A Blossoming Relationship With Buenos Aires

Max Perkins
December 10, 2018

For a city that's literally named "good airs", Buenos Aires doesn't always offer the high air quality one's respiratory system would expect. A walk through its streets delivers all the enticing scents of city life: a breath of car exhaust, a waft of overfilling dumpster, a refreshing whiff of tar-flavored construction dust, the sweet aroma of whatever some poodle ate for breakfast. Of course, those less-than-pleasant odors are met with smells so wonderful they make your eyes roll back: the earthy scent of fresh bread emitting from the bakery at 4 a.m., smoke from the streetside asador grilling up steak and chorizo, the flower stand filled with frangrant boquets of roses. Buenos Aires is a city of stark contrasts, a mosaic of both enchanting beauty and grotesque defects that you experience with your whole being. Early morning jackhammers and the constant droan of car horns are met by buskers playing classic piano on the subway and parakeets chirping perched on a window ledge, ancient trees watch over chaotic city streets while filthy trash litters world-class parks, weeks packed with too many tasks and not enough time mesh with days where there seems to be nothing to do. Every day, Buenos Aires pulls me in and pushes me away like the ocean, but with each wave the flow of the current tugs me a bit deeper out, and I find myself falling further in love with this place. 
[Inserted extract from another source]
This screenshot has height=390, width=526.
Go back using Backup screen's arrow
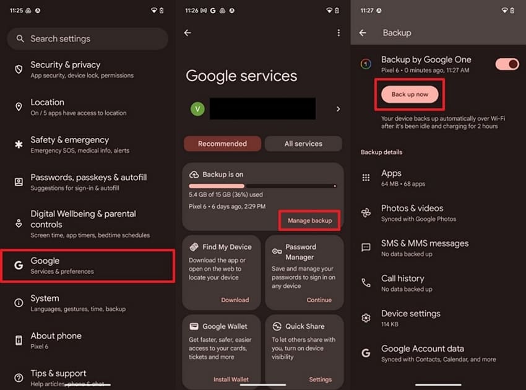point(363,33)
My relationship with Buenos Aires hasn't quite been what I had expected. When I arrived five months ago, I was met with a cold, grey, foreign city, along with warnings to wear my backpack on my front, to not walk home alone at night, to not trust cab drivers or street meat or crosswalks or Coke cans. I was wary, tiptoeing my way around, unsure where to start, how or if I wanted to go about getting to know this place. And to a certain extent, I felt those same reservations from the city towards me; a strange accent, an anxious over-the-shoulder glance, a kid who didn't quite belong and the question of if he should be allowed to see the city's secrets. Slowly, we warmed up to each other — I started find my groove, places and people and sounds and tastes that I liked and kept going back to, and Buenos Aires kept giving me more to love. Still, the more I got to know Buenos Aires, the more flaws I found, many at first completely disgusting and frustrating. Only in becoming closer to this place was I able to understand these faults, why they existed, which ones could be changed and which I would need to learn to live with. As with any love affair, in falling for Buenos Aires I realized that I would get the good and the bad, the pieces I adored and those I couldn't stand. Slowly but surely, Buenos Aires began to show me its full self, an honesty I repaid by opening myself up, becoming more comfortable and vulnerable here, exploring and experiencing everything I could and challenging what I found to be off, allowing everything here to do the same to me. 

Buenos Aires and I warming up to each other has been mirrored almost poetically by the change in seasons here. What at first was a cold and wintery place has slowly became more hospitable, the sun kissing my skin and the humidity teasing me to put on shorts and expose my pale self. In exchange, the city unveiled its natural self — slowly, the grass became greener, flowers began to bloom, the spindly skeletons of giant trees began to grow leaves, the jacarandas blossomed in their beautiful shades of purple. My friends who have left for home saw this as one last goodbye, but being here another semester I see it as an invitation — an invitation to experience summer here, to grow closer to this city, to float a little bit deeper and become to a piece of the mosaic that is Buenos Aires. Seeing all of my friends leave for home has made me more sure that my time here can't be over, that there is so much more to do in this city and so much left for it to do to me. One day, when we've exhausted what we can do for each other, Buenos Aires and I will head in different directions. For now, however, I'll keep opening myself up to this place and enjoy how beautiful it is when it opens itself up to me. 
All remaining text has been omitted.